Mad Magazine #504 by Various

Categories:  Reviews

Mad Magazine #504
By Various

mad504coverI regretted my response as soon as I tweeted it, really. R. Sikoryak posted an image for a piece he’d drawn for an upcoming issue of Mad.  My reaction, naturally, was one of general enthusiasm for the artist, a promise to pickup an issue or two, and the decidedly snotty declaration that I hadn’t read Mad since I was in my early teens.

It was a true statement, of course, but really its hard to overlook some parallel between such a comment and the stock reaction when trying to engage the majority of the public in a conversation about comic books—even in this arguably slightly more enlightened age.

For the past half-century, Mad has been a right of passage of sorts for American (let’s face it, largely male) teens with something approaching a sense of humor. I use such tentative terms not as a reflection of the quality of artists who have graced the pages of this publication (beginning, unforgettably, with the likes of Harvey Kurtzman, Will Elder, Al Jaffee, Jack Davis, and the like), but rather because, let’s face it, ages 13 to 15 are very much a rather awkward period of growing pains for comedic sensibilities (along with pretty much everything else).

Like so many other rights of passage, Mad is oft regarded as a stepping stone toward more mature pursuits. On a personal level, the magazine filled a gap between the entry-level comedy of the Sunday funnies and the absurdist prose of Douglas Adams and, later, Kurt Vonnegut. As soon as my interests transferred to those latter works, my dedication to Mad Magazine largely fell by the wayside.

Strange to think that, in the three years I’ve been running this site, I’ve never picked up an issue. Underground giants Jaffee and Sergio Aragones have long been cornerstones of the magazine. And then, of course, there’s World War 3 Illustrated’s Peter Kuper, who took over the beloved Spy vs. Spy strip in 1997.  I’ve had a number of conversations with artists who have mentioned contributing to the magazine, as well, but for whatever reason, I always assumed that such pieces were few and far between.

Late last week, however, I went to one of those magazine-centric stores that one only seems to find in major cities. I considered picking up an issue of The Atlantic or The New Yorker, as well, to demonstrate how well-rounded of an individual I am to an anonymous clerk with whom I will likely never have another social interaction. Or maybe I could have just written the whole thing off as a social experiment, as though I were buying the nastiest form of pornography that still manages to (just barely) eek by American decency law.

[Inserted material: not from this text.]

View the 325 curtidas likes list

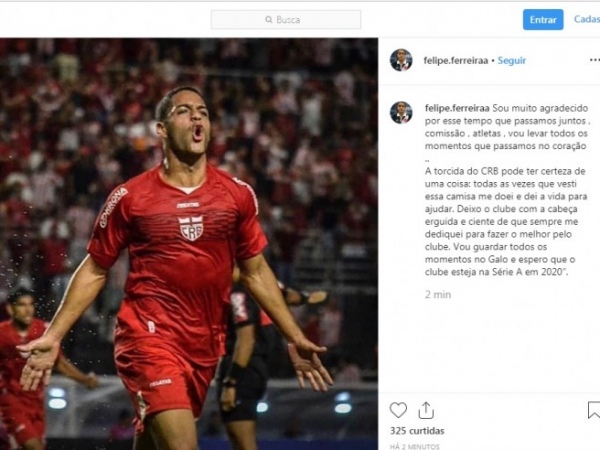pos(417,431)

I don’t know why there is such a stigma (or whether I am simply projecting), but you’re talking to a grown man who regularly buys comic books and who, just last week, picked up a Looney Tunes DVD at his local Duane Reade without the slightest sense of shame.

Once opened, however, I discovered precisely what I’ve been missing, greeted by a pleasant surprise not unlike the one I had the first time I cracked open an issue of Nickelodeon Magazine, when that publication’s comics section was helmed by Chris Duffy and Dave Roman. Jaffee, Aragones, and Kuper aside, somewhere along the line Mad Magazine became an oasis of sorts for indie cartoonists.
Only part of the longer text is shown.